◆ **Work task**: In the records below, count each line where the word "will" appears, and reply with that number only.

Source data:
::::::::
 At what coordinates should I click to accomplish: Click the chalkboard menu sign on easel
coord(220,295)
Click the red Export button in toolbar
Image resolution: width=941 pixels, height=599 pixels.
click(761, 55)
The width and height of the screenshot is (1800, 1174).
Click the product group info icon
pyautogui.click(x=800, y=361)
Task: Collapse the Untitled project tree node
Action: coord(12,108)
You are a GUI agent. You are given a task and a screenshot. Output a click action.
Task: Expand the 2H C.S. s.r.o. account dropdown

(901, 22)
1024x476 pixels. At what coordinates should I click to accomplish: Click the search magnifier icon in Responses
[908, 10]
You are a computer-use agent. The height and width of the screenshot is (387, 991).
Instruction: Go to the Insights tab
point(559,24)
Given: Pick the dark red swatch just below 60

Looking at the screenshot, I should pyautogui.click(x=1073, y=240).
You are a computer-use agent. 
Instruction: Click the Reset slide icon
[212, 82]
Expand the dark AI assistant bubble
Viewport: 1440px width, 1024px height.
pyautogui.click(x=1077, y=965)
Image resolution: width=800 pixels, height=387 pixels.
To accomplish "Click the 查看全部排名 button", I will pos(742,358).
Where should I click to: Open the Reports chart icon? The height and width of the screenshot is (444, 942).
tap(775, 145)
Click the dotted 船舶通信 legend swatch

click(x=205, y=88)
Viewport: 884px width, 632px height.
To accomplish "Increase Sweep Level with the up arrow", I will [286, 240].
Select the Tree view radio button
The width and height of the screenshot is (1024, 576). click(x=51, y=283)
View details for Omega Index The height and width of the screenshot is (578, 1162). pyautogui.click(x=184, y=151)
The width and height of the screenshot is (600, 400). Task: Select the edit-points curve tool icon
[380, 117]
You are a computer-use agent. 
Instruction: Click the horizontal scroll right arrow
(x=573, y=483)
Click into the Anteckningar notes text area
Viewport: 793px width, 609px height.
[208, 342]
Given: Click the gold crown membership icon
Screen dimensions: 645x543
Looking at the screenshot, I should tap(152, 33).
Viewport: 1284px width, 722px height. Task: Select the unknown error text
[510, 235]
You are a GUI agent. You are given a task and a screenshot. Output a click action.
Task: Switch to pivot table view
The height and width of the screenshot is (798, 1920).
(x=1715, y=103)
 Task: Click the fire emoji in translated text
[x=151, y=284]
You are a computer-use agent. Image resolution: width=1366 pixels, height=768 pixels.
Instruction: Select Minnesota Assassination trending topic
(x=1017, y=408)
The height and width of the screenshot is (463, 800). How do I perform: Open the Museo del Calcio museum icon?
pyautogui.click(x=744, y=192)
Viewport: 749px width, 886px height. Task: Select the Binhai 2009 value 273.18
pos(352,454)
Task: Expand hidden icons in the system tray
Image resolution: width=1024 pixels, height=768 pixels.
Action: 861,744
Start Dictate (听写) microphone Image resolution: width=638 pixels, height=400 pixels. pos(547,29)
::::::::
◆ **The answer**: 2